:: What the task requires ::
Please find every line in the records below that contains the word "Toggle" and copy each of those lines out.

Records for pointing to text and elements:
════════════════════

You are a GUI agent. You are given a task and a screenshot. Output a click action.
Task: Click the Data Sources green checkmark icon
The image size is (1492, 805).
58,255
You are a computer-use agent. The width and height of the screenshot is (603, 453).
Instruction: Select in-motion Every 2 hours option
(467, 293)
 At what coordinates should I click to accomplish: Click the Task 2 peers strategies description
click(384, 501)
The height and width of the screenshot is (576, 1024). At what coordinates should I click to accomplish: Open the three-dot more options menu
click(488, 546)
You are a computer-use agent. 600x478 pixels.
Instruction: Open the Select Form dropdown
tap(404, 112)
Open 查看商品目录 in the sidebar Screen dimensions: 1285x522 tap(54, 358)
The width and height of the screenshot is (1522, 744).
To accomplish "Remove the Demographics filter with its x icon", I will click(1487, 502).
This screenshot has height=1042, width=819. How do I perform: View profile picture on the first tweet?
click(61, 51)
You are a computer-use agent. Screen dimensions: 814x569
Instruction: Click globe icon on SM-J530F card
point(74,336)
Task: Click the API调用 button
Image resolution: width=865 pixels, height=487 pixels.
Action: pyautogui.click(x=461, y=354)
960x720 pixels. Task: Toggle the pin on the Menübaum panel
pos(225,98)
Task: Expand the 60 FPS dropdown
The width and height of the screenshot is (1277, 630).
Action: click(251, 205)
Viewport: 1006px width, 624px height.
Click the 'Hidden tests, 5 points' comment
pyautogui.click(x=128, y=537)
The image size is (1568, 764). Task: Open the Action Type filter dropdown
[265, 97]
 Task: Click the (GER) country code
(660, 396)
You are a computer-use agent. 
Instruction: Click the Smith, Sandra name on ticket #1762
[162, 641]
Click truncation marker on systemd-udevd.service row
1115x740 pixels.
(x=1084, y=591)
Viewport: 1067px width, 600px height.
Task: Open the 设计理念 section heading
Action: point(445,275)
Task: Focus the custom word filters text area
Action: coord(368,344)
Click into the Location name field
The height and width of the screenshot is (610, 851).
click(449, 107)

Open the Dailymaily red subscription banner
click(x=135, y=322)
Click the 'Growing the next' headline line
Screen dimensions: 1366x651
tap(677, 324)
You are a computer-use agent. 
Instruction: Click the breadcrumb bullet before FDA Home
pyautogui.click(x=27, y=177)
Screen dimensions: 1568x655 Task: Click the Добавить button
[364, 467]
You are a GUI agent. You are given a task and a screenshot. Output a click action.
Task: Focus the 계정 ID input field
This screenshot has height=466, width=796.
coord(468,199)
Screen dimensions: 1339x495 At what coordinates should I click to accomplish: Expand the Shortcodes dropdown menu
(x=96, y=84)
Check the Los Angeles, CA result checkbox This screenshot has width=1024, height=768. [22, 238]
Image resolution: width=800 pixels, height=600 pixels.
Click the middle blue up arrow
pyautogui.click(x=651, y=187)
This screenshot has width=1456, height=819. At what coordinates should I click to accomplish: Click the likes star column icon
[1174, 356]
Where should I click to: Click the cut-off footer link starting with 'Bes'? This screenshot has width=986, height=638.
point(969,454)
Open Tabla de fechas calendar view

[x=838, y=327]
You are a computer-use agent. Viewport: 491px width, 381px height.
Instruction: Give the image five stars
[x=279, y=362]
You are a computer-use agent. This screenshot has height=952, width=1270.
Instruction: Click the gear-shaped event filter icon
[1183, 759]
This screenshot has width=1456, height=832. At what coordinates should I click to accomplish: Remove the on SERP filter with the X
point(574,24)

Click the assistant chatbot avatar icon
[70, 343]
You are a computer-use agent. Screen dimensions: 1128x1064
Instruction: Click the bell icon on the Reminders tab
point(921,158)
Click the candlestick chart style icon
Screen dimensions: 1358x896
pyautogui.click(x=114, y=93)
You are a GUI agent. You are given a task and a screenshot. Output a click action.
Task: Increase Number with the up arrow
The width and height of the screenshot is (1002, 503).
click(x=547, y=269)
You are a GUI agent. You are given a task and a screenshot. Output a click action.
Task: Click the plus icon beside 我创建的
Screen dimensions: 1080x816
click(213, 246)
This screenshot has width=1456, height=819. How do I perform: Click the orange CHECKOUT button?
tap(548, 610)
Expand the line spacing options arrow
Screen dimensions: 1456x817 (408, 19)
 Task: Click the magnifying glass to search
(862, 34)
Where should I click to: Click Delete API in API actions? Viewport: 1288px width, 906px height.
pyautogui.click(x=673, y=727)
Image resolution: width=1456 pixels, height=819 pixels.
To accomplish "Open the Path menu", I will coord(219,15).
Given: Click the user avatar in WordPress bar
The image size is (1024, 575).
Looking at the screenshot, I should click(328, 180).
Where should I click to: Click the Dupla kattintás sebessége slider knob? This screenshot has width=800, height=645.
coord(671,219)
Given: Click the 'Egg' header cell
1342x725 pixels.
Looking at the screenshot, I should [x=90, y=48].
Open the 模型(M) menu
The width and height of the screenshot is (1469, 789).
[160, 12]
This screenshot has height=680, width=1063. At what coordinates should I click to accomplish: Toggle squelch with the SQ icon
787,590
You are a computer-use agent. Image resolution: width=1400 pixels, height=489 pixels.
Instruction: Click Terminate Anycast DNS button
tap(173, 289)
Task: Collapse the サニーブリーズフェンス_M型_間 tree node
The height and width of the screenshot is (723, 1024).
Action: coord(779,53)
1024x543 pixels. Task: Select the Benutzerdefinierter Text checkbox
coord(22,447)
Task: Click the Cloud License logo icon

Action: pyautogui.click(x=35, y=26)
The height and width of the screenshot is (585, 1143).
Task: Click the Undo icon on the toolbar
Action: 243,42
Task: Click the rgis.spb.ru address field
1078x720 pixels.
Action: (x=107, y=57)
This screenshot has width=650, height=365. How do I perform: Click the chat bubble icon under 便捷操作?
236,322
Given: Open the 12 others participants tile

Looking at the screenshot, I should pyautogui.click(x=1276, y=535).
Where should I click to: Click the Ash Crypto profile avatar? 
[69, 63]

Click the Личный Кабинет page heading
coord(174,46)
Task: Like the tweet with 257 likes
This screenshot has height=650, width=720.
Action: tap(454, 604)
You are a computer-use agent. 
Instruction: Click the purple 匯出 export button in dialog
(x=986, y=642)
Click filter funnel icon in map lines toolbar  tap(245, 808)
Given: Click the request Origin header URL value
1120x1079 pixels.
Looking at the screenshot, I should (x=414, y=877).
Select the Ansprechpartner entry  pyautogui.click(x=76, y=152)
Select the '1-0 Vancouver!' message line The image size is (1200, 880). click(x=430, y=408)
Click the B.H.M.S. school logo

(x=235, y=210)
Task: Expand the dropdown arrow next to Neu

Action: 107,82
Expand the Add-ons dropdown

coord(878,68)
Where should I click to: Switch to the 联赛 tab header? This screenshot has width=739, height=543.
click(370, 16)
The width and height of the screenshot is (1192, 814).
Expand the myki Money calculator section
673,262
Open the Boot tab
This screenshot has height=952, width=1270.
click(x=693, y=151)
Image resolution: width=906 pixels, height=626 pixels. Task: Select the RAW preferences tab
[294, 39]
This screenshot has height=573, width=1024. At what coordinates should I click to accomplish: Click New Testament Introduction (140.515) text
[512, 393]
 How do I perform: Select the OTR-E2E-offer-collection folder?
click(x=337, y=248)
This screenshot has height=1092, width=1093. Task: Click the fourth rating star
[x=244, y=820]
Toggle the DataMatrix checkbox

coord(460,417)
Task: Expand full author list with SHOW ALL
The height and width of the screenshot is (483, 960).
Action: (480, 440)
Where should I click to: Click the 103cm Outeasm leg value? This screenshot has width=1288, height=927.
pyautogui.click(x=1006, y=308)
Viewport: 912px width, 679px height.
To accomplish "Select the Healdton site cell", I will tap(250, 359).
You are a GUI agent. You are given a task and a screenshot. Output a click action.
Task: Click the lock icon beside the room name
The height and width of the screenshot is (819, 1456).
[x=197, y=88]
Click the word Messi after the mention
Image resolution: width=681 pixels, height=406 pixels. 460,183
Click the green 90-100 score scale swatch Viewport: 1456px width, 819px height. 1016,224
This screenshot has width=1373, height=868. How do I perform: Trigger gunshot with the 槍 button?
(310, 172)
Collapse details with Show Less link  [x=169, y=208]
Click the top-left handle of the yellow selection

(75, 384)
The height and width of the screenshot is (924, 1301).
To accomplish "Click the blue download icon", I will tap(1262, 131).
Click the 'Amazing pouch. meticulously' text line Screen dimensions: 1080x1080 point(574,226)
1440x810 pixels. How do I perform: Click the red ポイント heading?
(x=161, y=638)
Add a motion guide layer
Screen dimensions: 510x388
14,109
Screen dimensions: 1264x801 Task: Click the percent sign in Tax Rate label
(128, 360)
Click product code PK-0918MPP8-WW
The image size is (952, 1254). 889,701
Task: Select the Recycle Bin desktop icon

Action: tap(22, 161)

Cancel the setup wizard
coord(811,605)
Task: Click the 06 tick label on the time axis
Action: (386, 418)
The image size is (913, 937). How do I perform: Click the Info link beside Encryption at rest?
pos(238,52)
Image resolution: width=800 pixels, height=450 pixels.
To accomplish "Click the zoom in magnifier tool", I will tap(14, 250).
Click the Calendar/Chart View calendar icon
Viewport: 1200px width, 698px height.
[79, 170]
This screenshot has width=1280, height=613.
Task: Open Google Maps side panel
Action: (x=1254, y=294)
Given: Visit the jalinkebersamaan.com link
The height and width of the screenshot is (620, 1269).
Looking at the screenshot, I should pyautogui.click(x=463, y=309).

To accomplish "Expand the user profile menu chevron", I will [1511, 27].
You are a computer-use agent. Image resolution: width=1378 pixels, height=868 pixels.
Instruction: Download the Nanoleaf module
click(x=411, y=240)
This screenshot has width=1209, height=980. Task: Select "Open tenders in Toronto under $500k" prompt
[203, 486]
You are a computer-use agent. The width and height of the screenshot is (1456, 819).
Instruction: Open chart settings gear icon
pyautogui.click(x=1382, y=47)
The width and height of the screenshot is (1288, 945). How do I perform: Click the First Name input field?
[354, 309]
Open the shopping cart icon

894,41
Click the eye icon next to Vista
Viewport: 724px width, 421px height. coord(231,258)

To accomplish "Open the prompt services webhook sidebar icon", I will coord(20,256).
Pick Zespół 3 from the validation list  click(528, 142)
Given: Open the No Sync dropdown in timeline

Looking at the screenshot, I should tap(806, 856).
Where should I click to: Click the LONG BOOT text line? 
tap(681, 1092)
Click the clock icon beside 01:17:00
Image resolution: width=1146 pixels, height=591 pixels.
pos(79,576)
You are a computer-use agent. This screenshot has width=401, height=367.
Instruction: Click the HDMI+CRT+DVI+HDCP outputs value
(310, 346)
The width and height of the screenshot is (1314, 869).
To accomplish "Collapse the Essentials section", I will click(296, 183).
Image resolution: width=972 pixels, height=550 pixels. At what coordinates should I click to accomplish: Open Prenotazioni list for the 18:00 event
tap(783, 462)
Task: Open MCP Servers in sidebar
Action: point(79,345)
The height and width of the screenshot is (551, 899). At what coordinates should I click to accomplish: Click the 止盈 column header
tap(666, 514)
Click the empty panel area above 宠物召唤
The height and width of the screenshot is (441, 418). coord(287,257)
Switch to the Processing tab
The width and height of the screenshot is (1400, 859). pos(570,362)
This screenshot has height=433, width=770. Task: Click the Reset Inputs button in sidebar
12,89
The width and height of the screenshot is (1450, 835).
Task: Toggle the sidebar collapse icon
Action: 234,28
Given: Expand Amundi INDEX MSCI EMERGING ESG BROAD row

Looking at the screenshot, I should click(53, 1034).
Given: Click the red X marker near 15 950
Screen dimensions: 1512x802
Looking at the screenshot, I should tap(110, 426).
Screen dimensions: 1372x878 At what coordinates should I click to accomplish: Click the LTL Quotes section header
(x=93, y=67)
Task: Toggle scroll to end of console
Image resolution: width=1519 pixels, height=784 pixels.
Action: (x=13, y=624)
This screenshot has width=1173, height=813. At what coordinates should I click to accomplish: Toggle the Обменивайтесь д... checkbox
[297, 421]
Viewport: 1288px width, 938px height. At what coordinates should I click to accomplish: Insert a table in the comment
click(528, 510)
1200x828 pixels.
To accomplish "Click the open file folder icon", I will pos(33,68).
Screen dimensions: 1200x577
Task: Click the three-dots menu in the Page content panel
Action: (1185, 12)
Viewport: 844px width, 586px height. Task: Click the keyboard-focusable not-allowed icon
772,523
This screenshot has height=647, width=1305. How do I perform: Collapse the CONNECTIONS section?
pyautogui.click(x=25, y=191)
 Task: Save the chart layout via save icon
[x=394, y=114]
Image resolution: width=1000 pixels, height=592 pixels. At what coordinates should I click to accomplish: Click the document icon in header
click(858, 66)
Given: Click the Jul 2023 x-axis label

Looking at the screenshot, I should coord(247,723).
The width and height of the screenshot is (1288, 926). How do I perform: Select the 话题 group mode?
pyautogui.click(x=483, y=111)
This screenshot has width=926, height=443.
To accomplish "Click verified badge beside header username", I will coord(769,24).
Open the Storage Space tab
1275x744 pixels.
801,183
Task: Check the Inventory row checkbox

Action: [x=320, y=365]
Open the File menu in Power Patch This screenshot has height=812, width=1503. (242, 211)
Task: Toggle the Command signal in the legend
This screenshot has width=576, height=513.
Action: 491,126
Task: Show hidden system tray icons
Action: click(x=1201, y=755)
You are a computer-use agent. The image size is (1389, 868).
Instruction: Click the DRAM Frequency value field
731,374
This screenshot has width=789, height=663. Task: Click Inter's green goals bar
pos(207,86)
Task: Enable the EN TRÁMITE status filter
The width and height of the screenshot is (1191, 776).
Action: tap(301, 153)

════════════════════

:: Task result ::
960x720 pixels. Task: Toggle the pin on the Menübaum panel
This screenshot has height=680, width=1063. At what coordinates should I click to accomplish: Toggle squelch with the SQ icon
Toggle the DataMatrix checkbox
Task: Toggle the sidebar collapse icon
Task: Toggle scroll to end of console
This screenshot has width=1173, height=813. At what coordinates should I click to accomplish: Toggle the Обменивайтесь д... checkbox
Task: Toggle the Command signal in the legend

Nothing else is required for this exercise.